Dynamic changes to lipid mediators support transitions among macrophage subtypes during muscle regeneration

Muscle damage elicits a sterile immune response that facilitates complete regeneration. Here, we used mass spectrometry-based lipidomics to map the mediator lipidome during the transition from inflammation to resolution and regeneration in skeletal muscle injury. We observed temporal regulation of glycerophospholipids and production of pro-inflammatory lipid mediators (for example, leukotrienes and prostaglandins) and specialized pro-resolving lipid mediators (for example, resolvins and lipoxins) that were modulated by ibuprofen.

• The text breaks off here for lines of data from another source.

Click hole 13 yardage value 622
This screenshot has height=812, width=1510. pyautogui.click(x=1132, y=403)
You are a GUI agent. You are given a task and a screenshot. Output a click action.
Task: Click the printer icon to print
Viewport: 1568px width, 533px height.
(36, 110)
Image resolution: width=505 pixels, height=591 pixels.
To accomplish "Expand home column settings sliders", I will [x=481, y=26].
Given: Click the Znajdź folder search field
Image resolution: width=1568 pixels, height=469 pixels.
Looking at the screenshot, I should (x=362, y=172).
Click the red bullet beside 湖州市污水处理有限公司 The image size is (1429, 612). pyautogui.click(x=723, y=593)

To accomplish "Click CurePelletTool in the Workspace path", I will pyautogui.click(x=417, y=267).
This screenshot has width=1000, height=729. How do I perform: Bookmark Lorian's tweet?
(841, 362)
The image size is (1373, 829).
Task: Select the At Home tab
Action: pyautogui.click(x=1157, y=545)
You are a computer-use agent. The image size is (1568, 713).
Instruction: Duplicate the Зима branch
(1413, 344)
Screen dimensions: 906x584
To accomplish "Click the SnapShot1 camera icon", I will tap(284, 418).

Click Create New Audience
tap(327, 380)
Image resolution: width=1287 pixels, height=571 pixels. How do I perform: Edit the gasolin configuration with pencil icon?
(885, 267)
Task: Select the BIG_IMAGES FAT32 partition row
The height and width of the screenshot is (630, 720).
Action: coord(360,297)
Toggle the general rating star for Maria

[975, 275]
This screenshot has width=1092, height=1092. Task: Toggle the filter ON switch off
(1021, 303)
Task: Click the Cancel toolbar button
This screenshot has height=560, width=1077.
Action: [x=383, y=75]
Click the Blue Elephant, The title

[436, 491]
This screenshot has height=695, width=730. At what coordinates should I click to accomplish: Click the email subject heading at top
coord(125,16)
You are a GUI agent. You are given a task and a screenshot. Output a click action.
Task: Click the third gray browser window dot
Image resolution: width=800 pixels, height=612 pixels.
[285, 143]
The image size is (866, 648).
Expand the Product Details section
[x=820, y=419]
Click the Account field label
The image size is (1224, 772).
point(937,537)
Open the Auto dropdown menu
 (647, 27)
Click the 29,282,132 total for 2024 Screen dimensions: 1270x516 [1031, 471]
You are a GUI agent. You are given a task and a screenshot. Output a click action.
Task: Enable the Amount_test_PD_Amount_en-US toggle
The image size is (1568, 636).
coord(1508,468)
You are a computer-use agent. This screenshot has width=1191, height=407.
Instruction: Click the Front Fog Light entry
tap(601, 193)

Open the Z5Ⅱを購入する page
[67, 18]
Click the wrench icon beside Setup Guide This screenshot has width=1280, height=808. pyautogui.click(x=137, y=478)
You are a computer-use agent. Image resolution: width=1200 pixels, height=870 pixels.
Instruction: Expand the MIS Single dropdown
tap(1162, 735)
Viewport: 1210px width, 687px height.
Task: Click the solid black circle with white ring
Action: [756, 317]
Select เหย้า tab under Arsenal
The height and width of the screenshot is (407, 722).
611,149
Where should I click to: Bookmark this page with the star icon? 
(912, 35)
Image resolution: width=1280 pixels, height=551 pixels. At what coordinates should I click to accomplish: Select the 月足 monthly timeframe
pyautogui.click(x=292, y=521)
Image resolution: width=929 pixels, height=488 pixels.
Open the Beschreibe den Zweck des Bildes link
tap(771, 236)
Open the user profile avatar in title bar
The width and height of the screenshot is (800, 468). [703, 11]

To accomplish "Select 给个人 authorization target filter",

These time-dependent profiles were recapitulated in sorted neutrophils and Ly6C(hi) and Ly6C(lo) muscle-infiltrating macrophages, with a distinct pro-resolving signature observed in Ly6C(lo) macrophages. RNA sequencing of macrophages stimulated with resolvin D2 showed similarities to transcriptional changes found during the temporal transition from Ly6C(hi) macrophage to Ly6C(lo) macrophage. In vivo, resolvin D2 increased Ly6C(lo) macrophages and functional improvement of the regenerating muscle. These results reveal dynamic lipid mediator signatures of innate immune cells and provide a proof of concept for their exploitable effector roles in muscle regeneration.